▶ Item position entries
----
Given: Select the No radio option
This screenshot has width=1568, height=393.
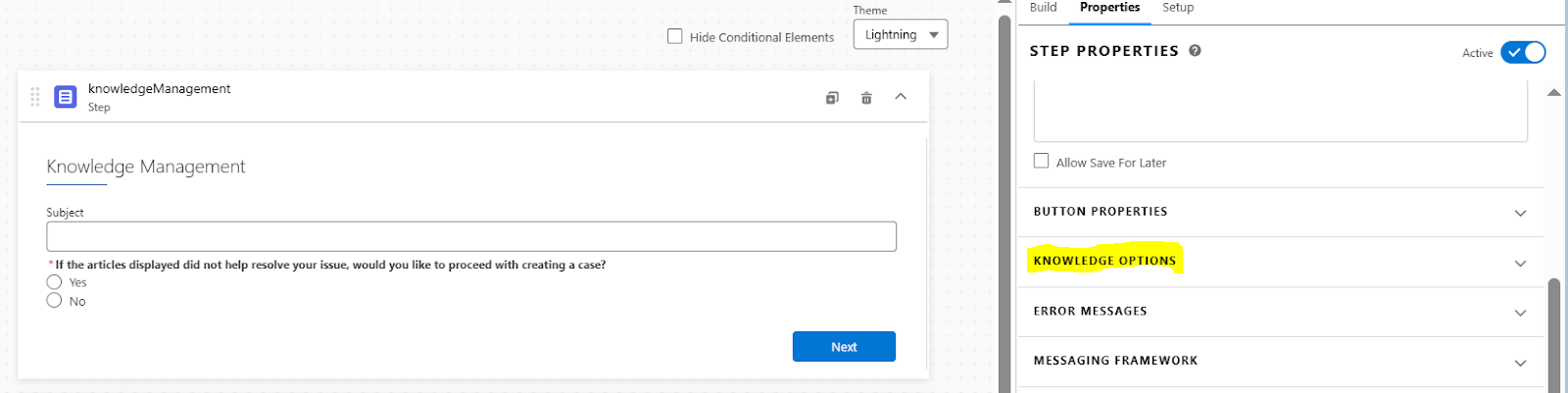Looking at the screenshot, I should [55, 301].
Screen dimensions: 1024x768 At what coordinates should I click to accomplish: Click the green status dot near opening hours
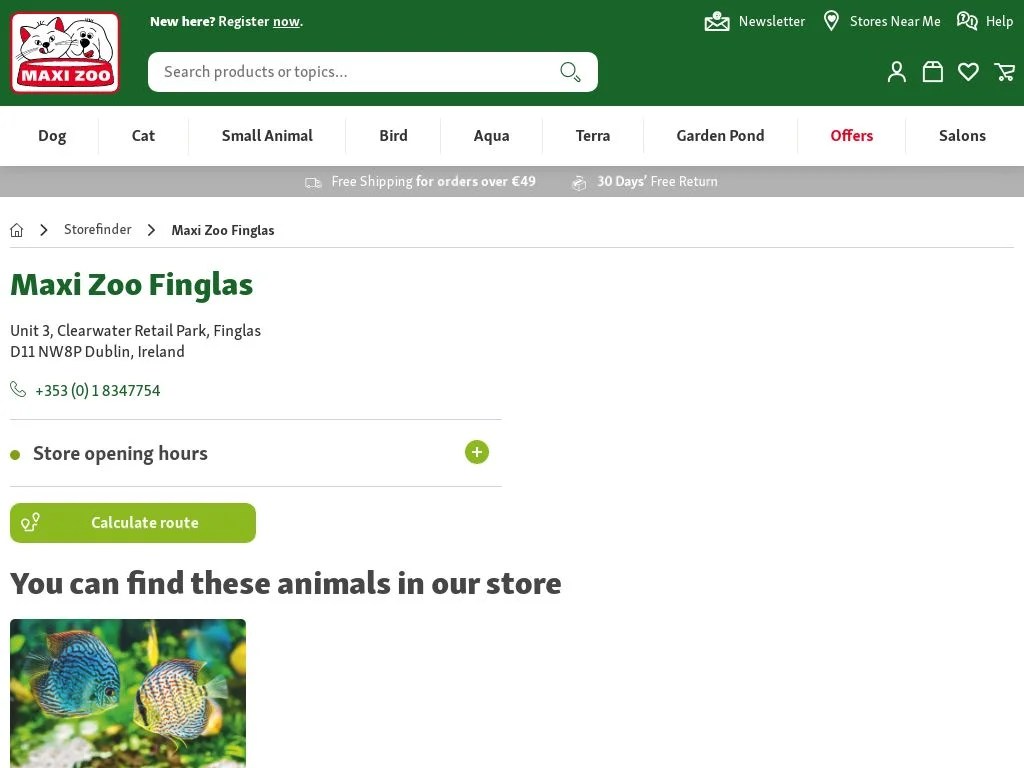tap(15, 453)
----
▶ Aim
Update the records above by replacing "status dot" with "status light" and keeping everything else the same. Omit the pictures from your answer.

▶ Expected answer
Given: Select the No radio option
This screenshot has width=1568, height=393.
Looking at the screenshot, I should [55, 301].
Screen dimensions: 1024x768 At what coordinates should I click to accomplish: Click the green status light near opening hours
tap(15, 453)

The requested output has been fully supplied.